## RECORDS TO PROCESS
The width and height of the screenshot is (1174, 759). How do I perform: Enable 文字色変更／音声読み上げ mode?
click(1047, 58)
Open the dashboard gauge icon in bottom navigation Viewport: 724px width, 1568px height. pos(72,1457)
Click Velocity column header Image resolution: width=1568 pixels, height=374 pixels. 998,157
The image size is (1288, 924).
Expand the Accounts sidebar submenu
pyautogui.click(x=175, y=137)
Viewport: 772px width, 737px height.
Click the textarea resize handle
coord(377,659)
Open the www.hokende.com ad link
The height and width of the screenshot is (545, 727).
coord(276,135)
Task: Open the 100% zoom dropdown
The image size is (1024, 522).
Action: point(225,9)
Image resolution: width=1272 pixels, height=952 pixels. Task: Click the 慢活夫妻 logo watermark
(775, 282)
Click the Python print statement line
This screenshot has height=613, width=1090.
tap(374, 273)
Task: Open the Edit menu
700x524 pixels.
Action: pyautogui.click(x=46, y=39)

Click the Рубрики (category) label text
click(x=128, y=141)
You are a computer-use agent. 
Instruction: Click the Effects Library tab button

## REQUIRED ACTION
When copying the data above, please keep exactly the lines from its first line through the line with "Viewport: 772px width, 737px height.", both ends included, and drop the rest.

## EXERCISE RESPONSE
The width and height of the screenshot is (1174, 759). How do I perform: Enable 文字色変更／音声読み上げ mode?
click(1047, 58)
Open the dashboard gauge icon in bottom navigation Viewport: 724px width, 1568px height. pos(72,1457)
Click Velocity column header Image resolution: width=1568 pixels, height=374 pixels. 998,157
The image size is (1288, 924).
Expand the Accounts sidebar submenu
pyautogui.click(x=175, y=137)
Viewport: 772px width, 737px height.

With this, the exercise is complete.